New York, NY – The city will end its mental health service by October, a move that will force the closure of more than 60 psychiatric hospitals and medical facilities, including those in the Bronx, Harlem, and Staten Island, New Yorkers for Mental Health and Law said.
The state has also been forced to close nearly 200 mental health facilities across the state since March, when the Trump administration shut down a program that reimbursed hospitals for treating mentally ill patients.
New York’s mental health care system was once the envy of the country, but it has fallen behind in recent years, and state lawmakers recently approved $300 million to help New York expand its mental healthcare system.
New Yorkers for Mental Health and law, which advocates for mental health treatment in the state, released a report earlier this month calling for more mental health professionals to be trained in the basics of how to treat people with mental illness, like identifying the causes of mental illness and diagnosing them.
The New York Public Library has been operating for the last 20 years, but its staff will be reduced to 10.
The program, which includes more than 1,500 mental health workers and mental health clinics across the city, will be shut down by October as the state and federal governments close their offices.
“This is not about keeping the city safe.
This is about keeping people safe,” said Mary Ann Farr, executive director of New York for Mental Heath.

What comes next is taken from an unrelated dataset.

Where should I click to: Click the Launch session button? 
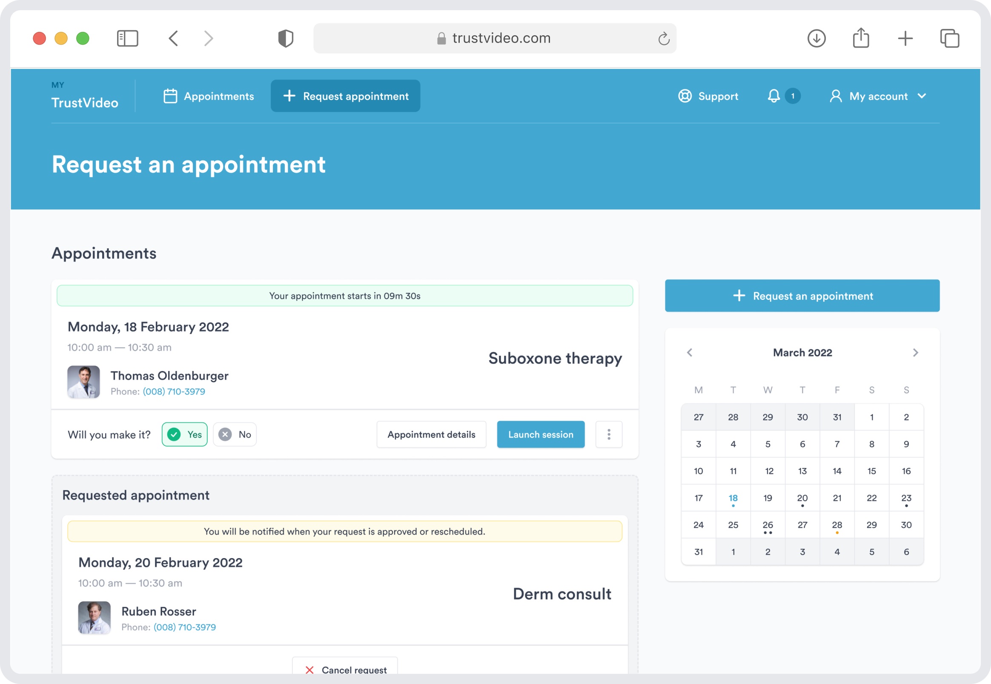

“We have no choice but to shut down.”
The mental health system in the city was built in the 1950s, but New York State began taking over the operation of mental health in 2005.

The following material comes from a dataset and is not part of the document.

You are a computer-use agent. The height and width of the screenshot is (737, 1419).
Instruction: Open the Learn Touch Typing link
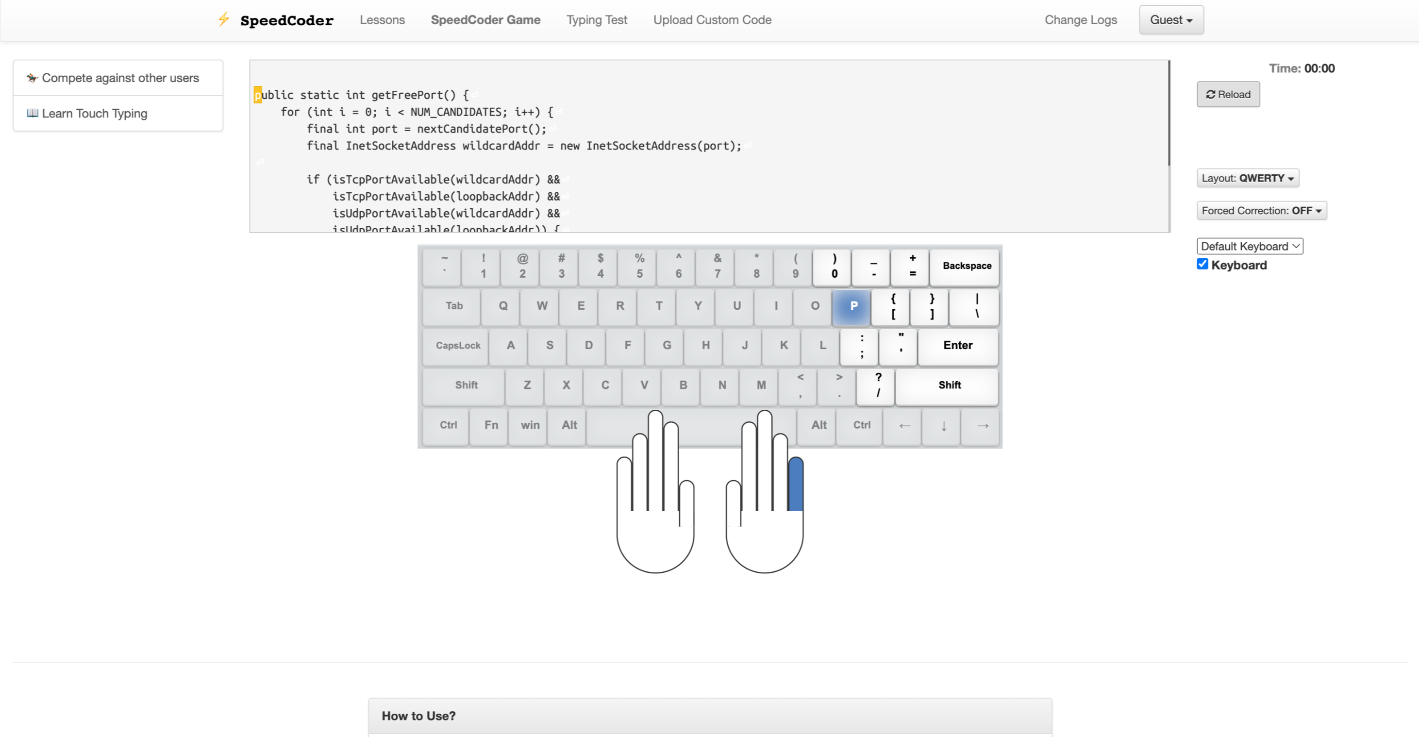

According to a statistical analysis published by the state on Monday, the New York system had an overall psychiatric population of 3.7 million people in 2016.
That number is expected to grow to 4.2 million by 2022.
New York has the second highest rate of new psychiatric admissions in the country at 3.2 new patients per 100,000 residents, after Florida, according to the New England Journal of Medicine.
Mental health services in New York are often not well equipped for treating people with chronic mental illnesses.
At least 10% of the people who enter a mental health clinic in New Yorkers are diagnosed with mental health conditions, according a report by the city’s Department of Health and Mental Hygiene.
Farr and others in the advocacy group say the cuts to mental health will make it harder for people to get treatment and will lead to longer waits at the emergency rooms.
Many people with untreated mental illness in the community, who are mentally ill and struggling to get the help they need, are homeless, said Farr. In March, the state announced that the state’s Mental Hospital Authority will close its doors.
If the program closes by October and it’s not reopened by the end of October, that will leave at least 2,000 people without treatment, according to Farr and mental health advocates.
There is a $100 million emergency funding plan in the works to cover the cost of closing the psychiatric hospitals.